⟨

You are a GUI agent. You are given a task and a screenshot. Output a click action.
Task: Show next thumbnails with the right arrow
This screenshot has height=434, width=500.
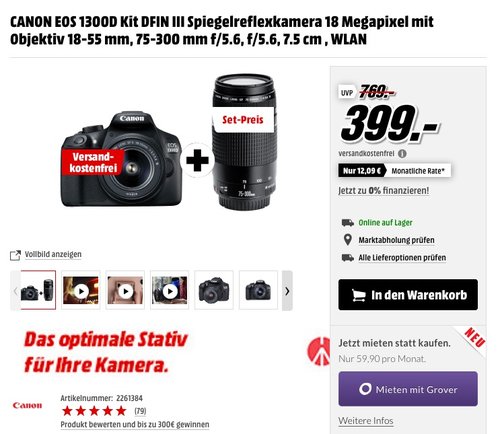[287, 291]
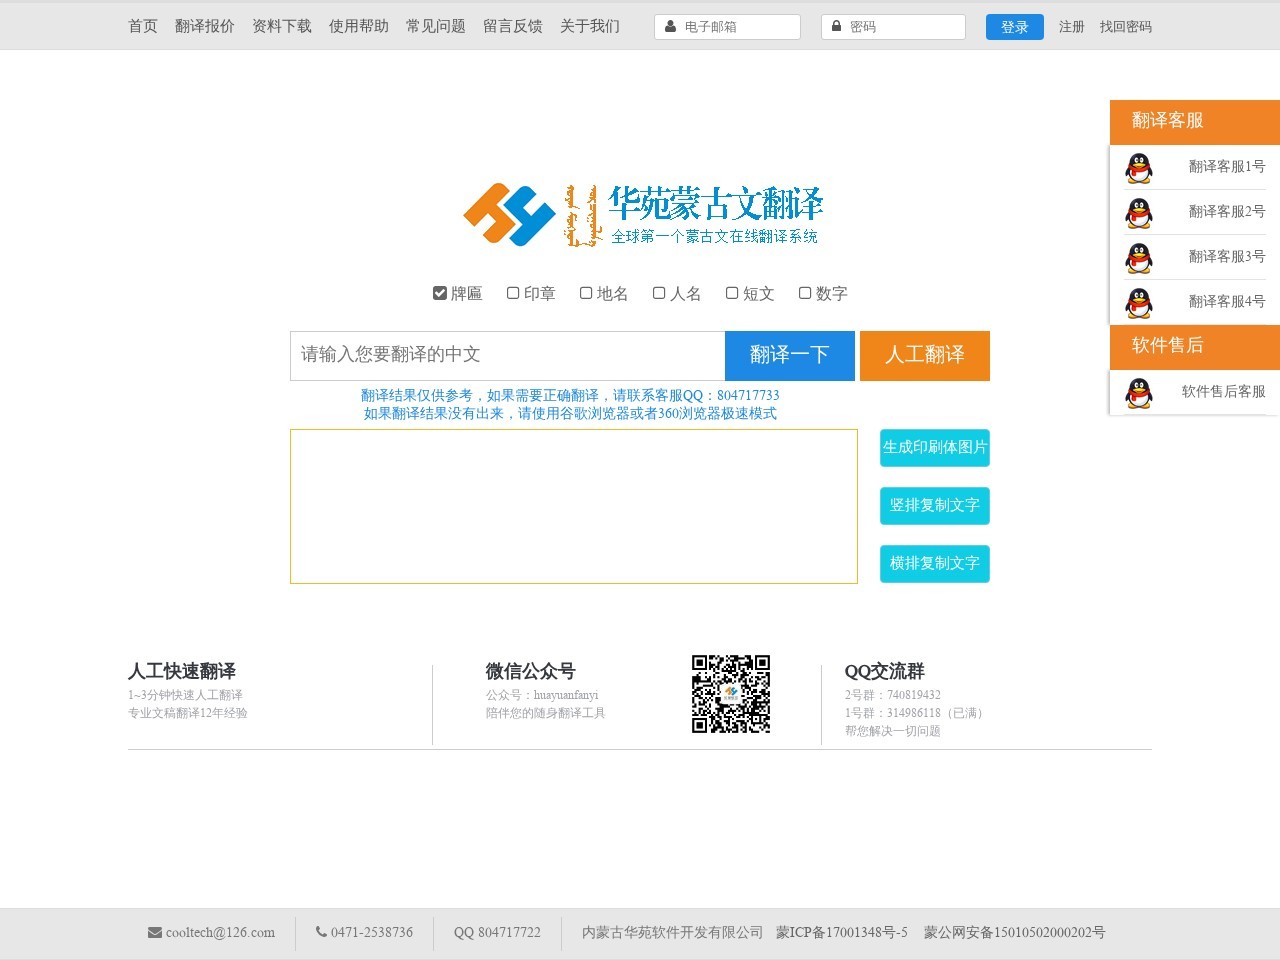Uncheck the 牌匾 checkbox

pos(440,292)
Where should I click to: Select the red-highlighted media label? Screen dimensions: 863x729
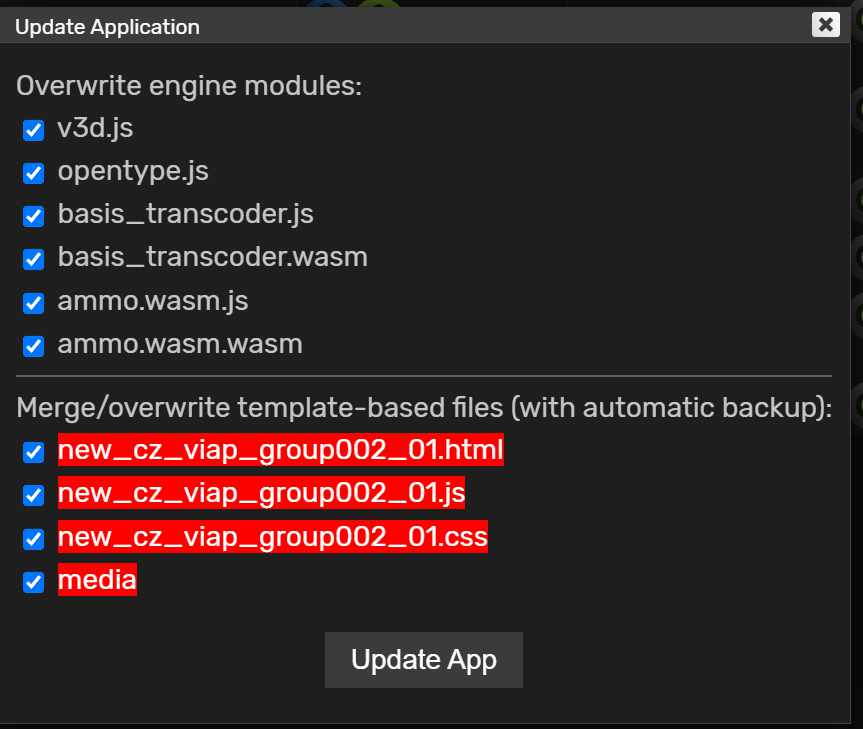[97, 579]
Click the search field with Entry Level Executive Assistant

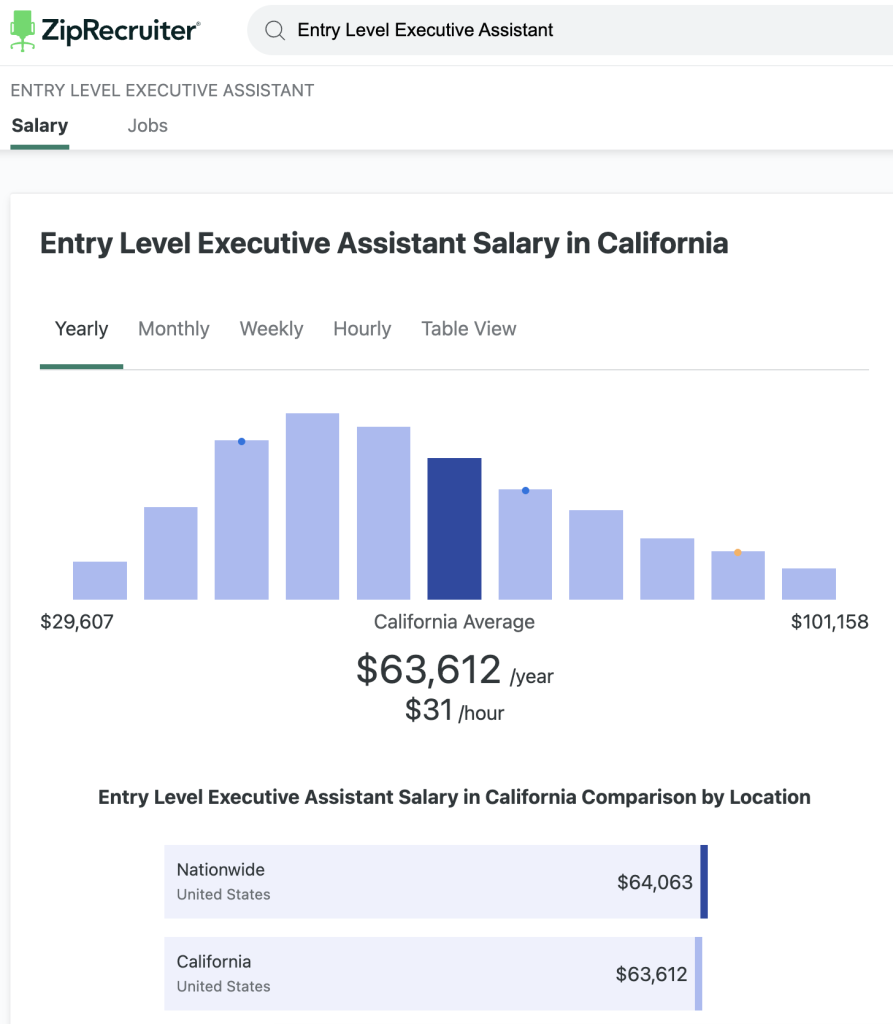(x=560, y=31)
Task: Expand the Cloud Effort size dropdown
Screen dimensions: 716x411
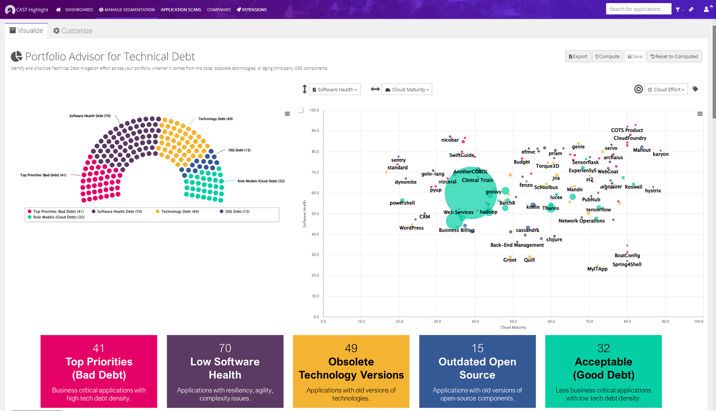Action: pyautogui.click(x=666, y=90)
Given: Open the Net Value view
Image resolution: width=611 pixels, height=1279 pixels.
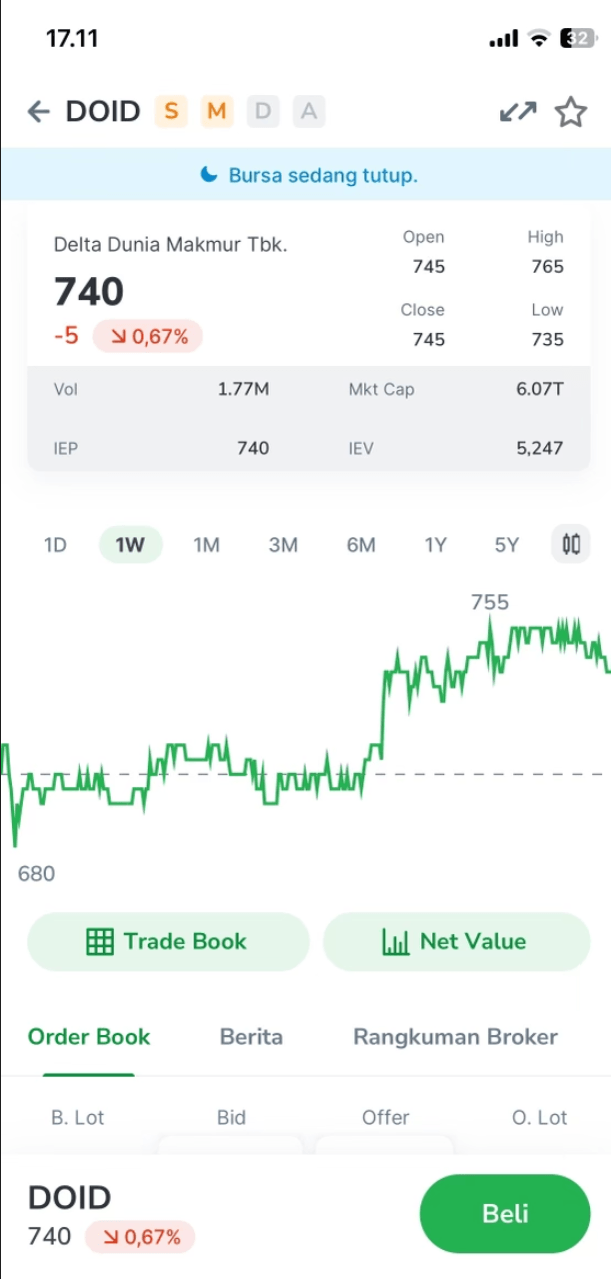Looking at the screenshot, I should tap(456, 941).
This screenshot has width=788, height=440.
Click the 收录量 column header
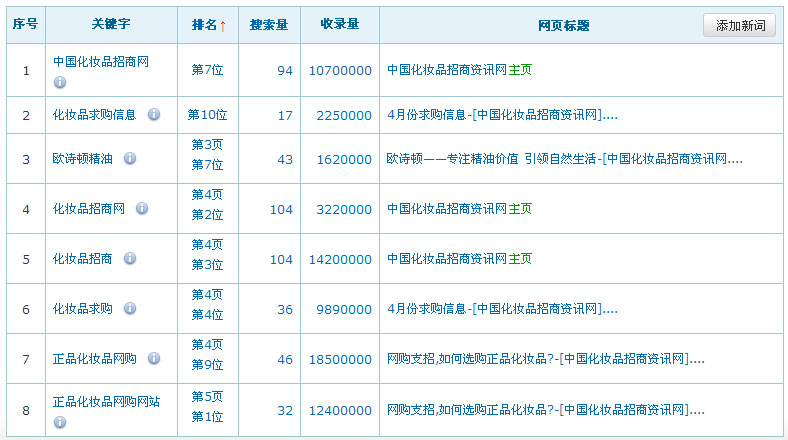(x=340, y=25)
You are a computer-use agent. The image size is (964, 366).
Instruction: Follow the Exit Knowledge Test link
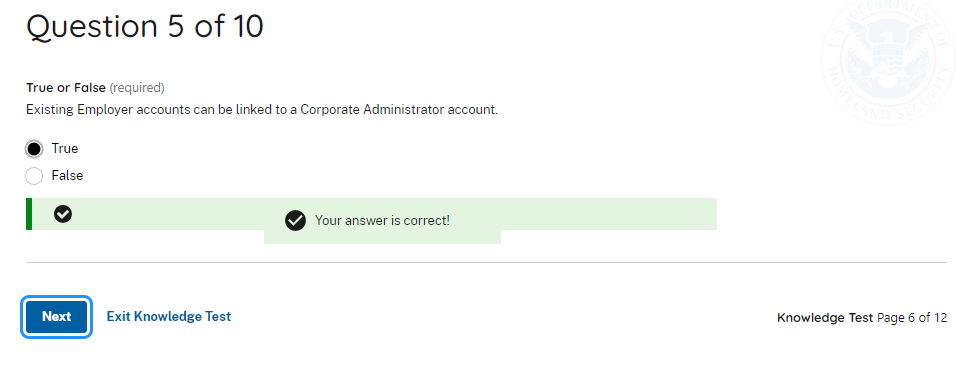[169, 316]
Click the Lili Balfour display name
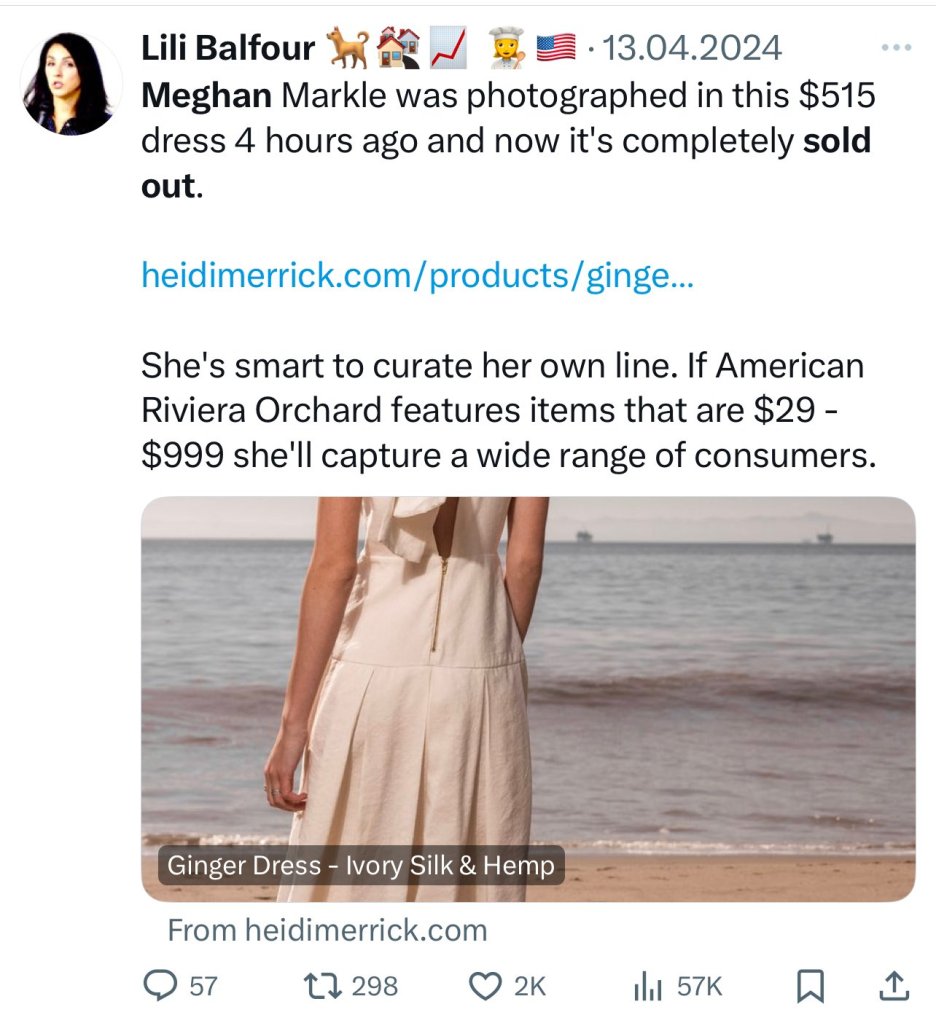The width and height of the screenshot is (936, 1023). pos(228,47)
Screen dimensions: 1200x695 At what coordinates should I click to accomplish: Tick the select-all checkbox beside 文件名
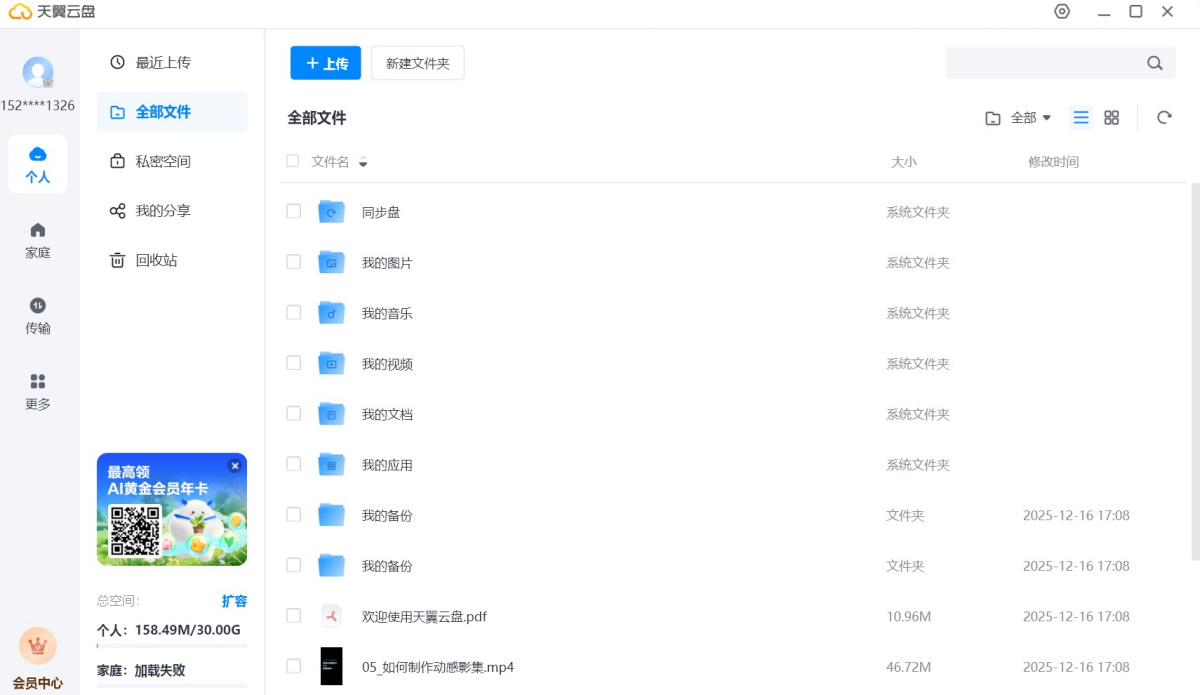[x=293, y=161]
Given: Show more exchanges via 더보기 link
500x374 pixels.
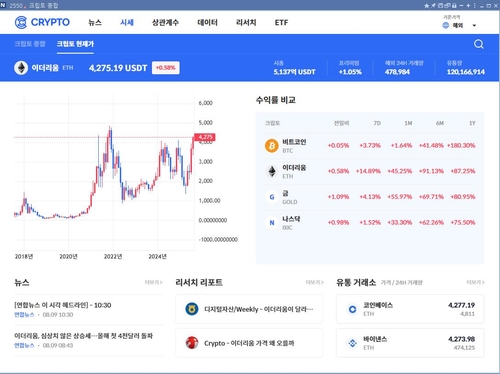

⟩

> Directions for this task
Starting with the line that holds "Given: Show more exchanges via 더보기 link", copy every line exactly through the final line of the material, but skip the pictures.

> Your solution
Given: Show more exchanges via 더보기 link
500x374 pixels.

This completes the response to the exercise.